- [Provided data]:
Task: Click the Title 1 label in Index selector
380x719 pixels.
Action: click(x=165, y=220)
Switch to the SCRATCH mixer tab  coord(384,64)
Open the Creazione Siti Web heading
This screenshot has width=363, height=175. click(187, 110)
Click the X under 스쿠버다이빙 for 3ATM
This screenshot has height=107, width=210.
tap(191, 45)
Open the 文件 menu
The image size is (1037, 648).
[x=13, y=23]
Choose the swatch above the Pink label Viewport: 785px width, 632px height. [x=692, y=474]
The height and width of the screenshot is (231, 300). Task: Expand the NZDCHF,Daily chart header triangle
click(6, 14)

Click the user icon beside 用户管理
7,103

--

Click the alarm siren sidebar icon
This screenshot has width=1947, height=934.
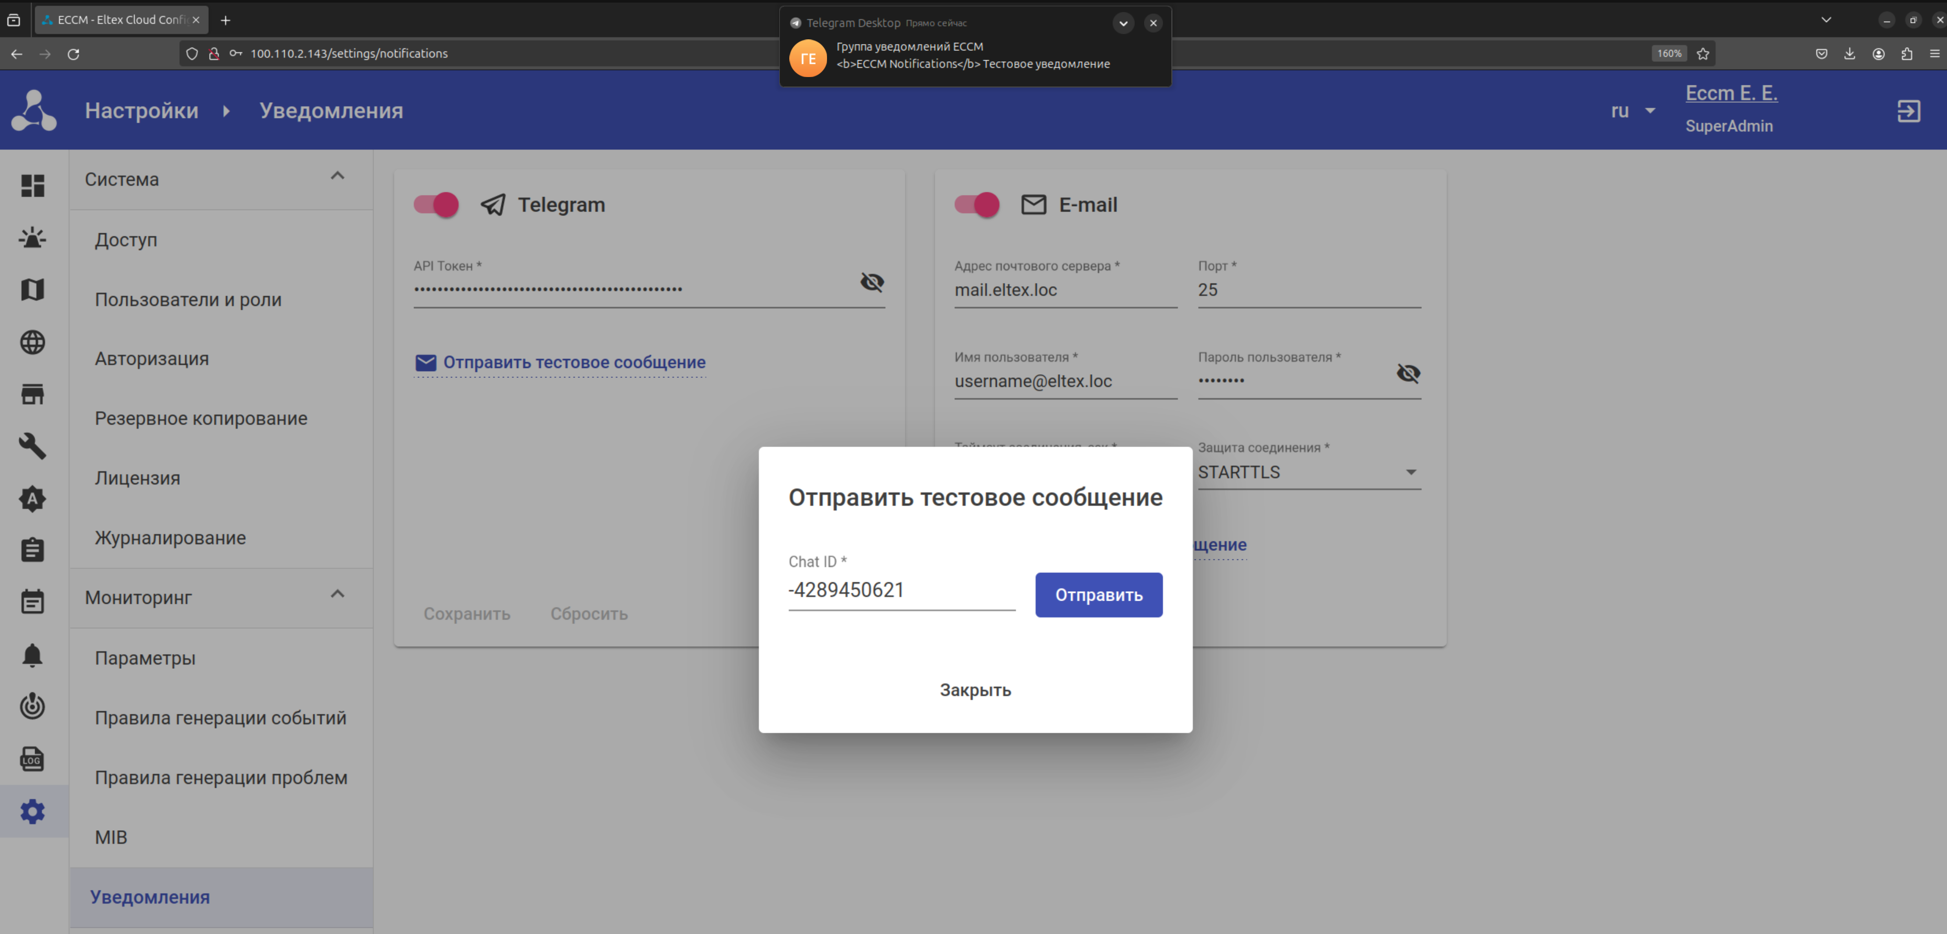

- [Requirement]: Write out the entries from the line with "Click the alarm siren sidebar icon" through the line with "This screenshot has width=1947, height=934.", changing "alarm siren" to "notification bell" and leaving everything else as it is.

- [Output for this task]:
Click the notification bell sidebar icon
This screenshot has width=1947, height=934.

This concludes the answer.